Deaths of literary people



“The hour of departure has arrived, and we go our separate ways, I to die, and you to live. Which of these two is better only God knows.” ~Socrates

“I don’t think you should die until you’re ready. Until you’ve wrung out every last bit of living you can.” ~Libba Bray, Going Bovine

Literary people think, read and write. Others do this too. And just like everyone else, they’re born and they die. However, some of them die in very peculiar ways. You might not even know, and your favourite poet or author might be on this list. So read on and find out! I was especially shocked to read of Shelley and Plath. Here I shall be presenting introductions of the writers, their death story, and an excerpt from their works which particularly appeal to me.

1. Ernest Hemingway:
Hemingway is known for his economical style of writing. He wasted no words and made every line count. So much so that there is now an app called the Hemingway app, which points out areas of a piece of writing which need to be edited for Hemingway reasons. The author is especially renowned for For Whom The Bell Tolls, The Sun Also Rises and A Farewell to Arms, and The Old Man and the Sea.
He died in 1961, shot himself in the head because he decided he had had enough of life. He had seen and fought in several wars, survived plane crashes and suffered from chronic pains and depression, treatment of which severely affected his ability to write and cause memory loss. You will notice that most writers have suffered from depression. But it is often surprising to hear so of such great figures.

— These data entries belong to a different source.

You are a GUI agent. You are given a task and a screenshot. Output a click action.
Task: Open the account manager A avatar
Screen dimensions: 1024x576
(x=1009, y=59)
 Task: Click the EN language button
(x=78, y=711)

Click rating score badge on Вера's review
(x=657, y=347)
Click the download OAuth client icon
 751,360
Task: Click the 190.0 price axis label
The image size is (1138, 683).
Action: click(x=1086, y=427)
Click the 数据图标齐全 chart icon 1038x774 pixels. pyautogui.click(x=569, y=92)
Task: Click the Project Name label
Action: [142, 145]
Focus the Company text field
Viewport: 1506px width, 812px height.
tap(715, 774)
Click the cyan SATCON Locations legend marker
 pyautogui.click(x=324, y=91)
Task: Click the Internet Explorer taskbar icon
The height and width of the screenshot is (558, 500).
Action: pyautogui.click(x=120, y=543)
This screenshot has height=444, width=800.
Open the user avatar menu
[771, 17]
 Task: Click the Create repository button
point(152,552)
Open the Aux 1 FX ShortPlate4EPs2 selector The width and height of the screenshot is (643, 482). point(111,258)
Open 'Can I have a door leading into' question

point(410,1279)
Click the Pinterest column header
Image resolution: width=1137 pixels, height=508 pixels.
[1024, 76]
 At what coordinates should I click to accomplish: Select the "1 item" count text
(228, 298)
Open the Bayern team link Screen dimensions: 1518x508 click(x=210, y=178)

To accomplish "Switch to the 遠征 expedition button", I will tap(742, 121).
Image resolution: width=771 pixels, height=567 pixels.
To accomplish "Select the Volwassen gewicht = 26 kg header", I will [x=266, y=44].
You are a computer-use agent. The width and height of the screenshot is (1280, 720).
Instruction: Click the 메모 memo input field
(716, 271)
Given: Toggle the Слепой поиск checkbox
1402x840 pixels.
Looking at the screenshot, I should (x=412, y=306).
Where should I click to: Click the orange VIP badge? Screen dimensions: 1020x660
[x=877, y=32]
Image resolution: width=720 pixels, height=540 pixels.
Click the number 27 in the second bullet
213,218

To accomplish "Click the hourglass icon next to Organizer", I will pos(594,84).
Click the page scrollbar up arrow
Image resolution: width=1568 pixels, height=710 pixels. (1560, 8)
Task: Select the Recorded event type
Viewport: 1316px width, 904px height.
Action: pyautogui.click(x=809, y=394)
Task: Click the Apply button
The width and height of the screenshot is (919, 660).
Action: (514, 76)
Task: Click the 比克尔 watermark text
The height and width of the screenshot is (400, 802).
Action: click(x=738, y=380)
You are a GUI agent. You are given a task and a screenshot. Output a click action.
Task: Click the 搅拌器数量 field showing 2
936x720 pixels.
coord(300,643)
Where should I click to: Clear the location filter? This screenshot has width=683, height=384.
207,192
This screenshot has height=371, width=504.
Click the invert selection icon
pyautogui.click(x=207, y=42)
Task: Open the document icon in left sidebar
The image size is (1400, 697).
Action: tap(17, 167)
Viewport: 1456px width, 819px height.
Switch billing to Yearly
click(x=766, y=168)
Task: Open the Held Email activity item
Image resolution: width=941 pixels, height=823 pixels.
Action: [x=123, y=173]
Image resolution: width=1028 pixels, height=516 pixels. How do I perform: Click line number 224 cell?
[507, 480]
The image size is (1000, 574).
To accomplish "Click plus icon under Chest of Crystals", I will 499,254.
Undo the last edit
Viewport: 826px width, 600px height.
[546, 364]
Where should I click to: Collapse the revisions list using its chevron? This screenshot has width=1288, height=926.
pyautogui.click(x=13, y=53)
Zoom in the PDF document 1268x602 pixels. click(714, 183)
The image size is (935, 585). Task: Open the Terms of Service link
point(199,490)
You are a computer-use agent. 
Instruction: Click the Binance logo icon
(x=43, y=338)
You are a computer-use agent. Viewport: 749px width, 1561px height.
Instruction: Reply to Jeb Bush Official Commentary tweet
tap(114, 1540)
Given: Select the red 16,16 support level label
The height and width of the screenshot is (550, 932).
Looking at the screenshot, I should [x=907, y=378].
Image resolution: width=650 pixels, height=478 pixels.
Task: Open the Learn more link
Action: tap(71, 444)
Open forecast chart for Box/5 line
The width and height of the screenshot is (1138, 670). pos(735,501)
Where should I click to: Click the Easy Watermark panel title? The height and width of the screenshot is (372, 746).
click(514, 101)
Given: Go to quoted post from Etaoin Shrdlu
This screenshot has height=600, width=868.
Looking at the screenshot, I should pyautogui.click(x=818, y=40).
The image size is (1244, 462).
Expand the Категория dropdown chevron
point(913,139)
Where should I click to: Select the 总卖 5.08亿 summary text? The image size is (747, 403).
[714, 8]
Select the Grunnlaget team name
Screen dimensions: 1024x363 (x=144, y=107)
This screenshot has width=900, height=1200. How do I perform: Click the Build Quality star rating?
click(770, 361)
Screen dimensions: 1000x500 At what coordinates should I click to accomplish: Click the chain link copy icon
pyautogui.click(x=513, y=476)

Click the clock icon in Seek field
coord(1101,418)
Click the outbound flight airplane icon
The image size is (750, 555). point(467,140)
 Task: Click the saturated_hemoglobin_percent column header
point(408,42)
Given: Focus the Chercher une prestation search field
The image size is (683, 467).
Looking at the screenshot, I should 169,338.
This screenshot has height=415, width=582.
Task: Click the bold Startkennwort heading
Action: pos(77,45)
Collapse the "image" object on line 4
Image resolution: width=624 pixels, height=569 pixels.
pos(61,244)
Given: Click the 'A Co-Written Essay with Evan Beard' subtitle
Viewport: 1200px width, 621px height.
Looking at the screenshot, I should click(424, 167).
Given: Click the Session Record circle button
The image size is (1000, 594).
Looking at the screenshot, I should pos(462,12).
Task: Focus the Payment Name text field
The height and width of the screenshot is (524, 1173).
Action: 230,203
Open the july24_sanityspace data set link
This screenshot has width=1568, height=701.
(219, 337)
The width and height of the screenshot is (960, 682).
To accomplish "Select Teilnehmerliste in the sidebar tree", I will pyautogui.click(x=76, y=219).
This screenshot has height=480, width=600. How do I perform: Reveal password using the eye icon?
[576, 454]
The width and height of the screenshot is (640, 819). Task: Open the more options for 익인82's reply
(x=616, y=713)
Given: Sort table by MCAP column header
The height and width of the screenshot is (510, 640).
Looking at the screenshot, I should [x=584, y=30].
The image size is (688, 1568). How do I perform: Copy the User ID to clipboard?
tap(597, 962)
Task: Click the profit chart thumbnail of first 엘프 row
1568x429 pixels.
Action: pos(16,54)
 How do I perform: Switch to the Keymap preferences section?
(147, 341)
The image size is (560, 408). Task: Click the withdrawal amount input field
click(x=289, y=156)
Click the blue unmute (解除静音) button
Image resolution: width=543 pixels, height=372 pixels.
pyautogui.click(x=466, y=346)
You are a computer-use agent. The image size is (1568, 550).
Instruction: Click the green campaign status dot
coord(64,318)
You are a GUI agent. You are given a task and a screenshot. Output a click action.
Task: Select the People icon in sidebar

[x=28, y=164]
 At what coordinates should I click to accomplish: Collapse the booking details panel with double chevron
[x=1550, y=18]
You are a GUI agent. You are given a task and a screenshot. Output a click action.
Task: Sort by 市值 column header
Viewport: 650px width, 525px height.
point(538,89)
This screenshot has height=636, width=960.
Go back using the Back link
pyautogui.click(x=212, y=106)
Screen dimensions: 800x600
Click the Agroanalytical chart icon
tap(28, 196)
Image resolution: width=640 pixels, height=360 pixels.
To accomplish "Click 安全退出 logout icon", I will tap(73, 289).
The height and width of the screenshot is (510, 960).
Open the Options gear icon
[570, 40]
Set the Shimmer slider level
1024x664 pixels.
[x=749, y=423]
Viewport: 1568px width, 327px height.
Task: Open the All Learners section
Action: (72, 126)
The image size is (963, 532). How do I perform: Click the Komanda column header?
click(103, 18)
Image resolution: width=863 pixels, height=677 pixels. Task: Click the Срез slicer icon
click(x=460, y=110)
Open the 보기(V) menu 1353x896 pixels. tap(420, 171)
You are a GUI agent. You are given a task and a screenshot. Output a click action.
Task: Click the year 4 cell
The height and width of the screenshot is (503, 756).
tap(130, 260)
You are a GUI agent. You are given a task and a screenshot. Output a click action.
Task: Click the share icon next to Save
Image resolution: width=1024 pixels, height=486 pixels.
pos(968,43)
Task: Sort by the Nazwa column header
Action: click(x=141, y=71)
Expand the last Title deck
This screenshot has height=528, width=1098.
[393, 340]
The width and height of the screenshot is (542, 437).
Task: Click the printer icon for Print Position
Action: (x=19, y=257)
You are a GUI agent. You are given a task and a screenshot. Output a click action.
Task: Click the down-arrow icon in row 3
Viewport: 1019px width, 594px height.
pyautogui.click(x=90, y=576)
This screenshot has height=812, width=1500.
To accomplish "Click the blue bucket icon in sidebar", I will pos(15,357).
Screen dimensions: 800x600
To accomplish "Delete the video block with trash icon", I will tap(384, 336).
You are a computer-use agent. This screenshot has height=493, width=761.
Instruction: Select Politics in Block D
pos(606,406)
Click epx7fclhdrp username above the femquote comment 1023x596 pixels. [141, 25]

“If people bring so much courage to this world the world has to kill them to break them, so of course it kills them. The world breaks every one and afterward many are strong at the broken places. But those that will not break it kills. It kills the very good and the very gentle and the very brave impartially. If you are none of these you can be sure it will kill you too but there will be no special hurry.” 
― Ernest Hemingway, A Farewell to Arms

“There is nothing else than now. There is neither yesterday, certainly, nor is there any tomorrow. How old must you be before you know that? There is only now, and if now is only two days, then two days is your life and everything in it will be in proportion. This is how you live a life in two days. And if you stop complaining and asking for what you never will get, you will have a good life. A good life is not measured by any biblical span.”
― Ernest Hemingway, For Whom the Bell Tolls

2. Mark Twain:
Would you believe it, the author of  The Adventures of Tom Sawyer and Adventures of Huckleberry Finn has made it to the list! Samuel Langhorne Clemens was his real name. He saw everything in his childhood, merriment, violence, death. Many of his novels take ideas from his childhood hometown.
Although he did have a disturbed life, especially the last few years, that is not what shapes the curious nature of his death.His quote says it all:
“I came in with Halley’s Comet in 1835. It is coming again next year, and I expect to go out with it. It will be the greatest disappointment of my life if I don’t go out with Halley’s Comet. The Almighty has said, no doubt: ‘Now here are these two unaccountable freaks; they came in together, they must go out together.”
He predicted his own death. And sure enough, he died a day after the comet was at its closest proximity to our planet. 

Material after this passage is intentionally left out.